Es braucht nicht viele Worte: Beim Nähen kann man sich einfach zusehen, man muss nicht einmal dieselbe Sprache sprechen. Und man sieht sogar, wie es der Näherin geht, ob sie glücklich oder traurig ist und noch viel mehr. Das Nähhandwerk ist fantastisch.
Ich kann mir damit auch selbst helfen.
Wenn ich mich verändere, mein Leben, meinen Style, meine Figur – dann kann ich meine Kleider anpassen. Das tut gut, das ist selbstermächtigend. Und wie schön ist es, mit den Händen zu arbeiten und zu sehen, was man gemacht hat! Welch ein Erfolgserlebnis!

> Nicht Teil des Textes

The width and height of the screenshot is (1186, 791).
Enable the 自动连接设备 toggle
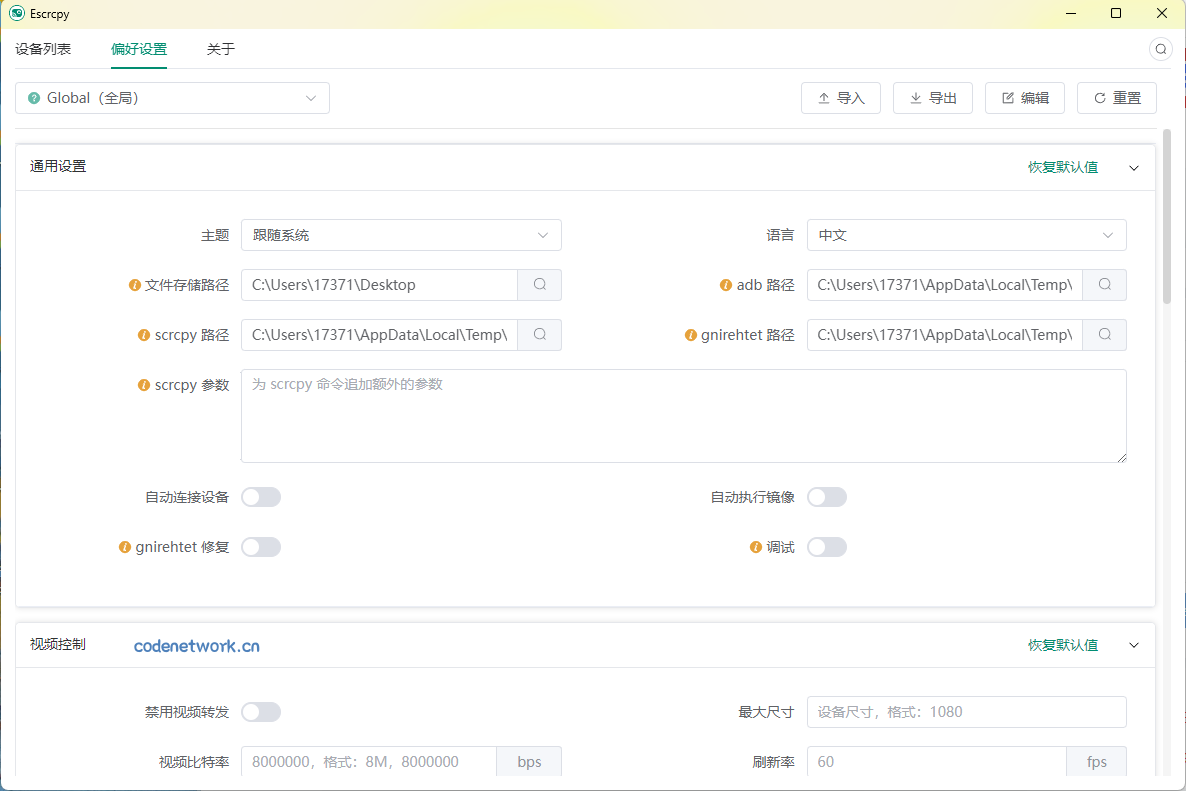[x=261, y=496]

Bestimmt gibt es ein grosses Bedürfnis danach, aber kaum jemand hat oder nimmt sich die Zeit dazu. Kaum jemand hat die Geduld und die Kapazitäten, das Handwerk zu lernen, viel zu üben und den Frust auszuhalten, wenn man in diesem Prozess immer mal wieder scheitert und von vorn beginnen muss. Das ist schade, denn das Erfolgserlebnis des Gelingens kommt und es macht so viel Freude.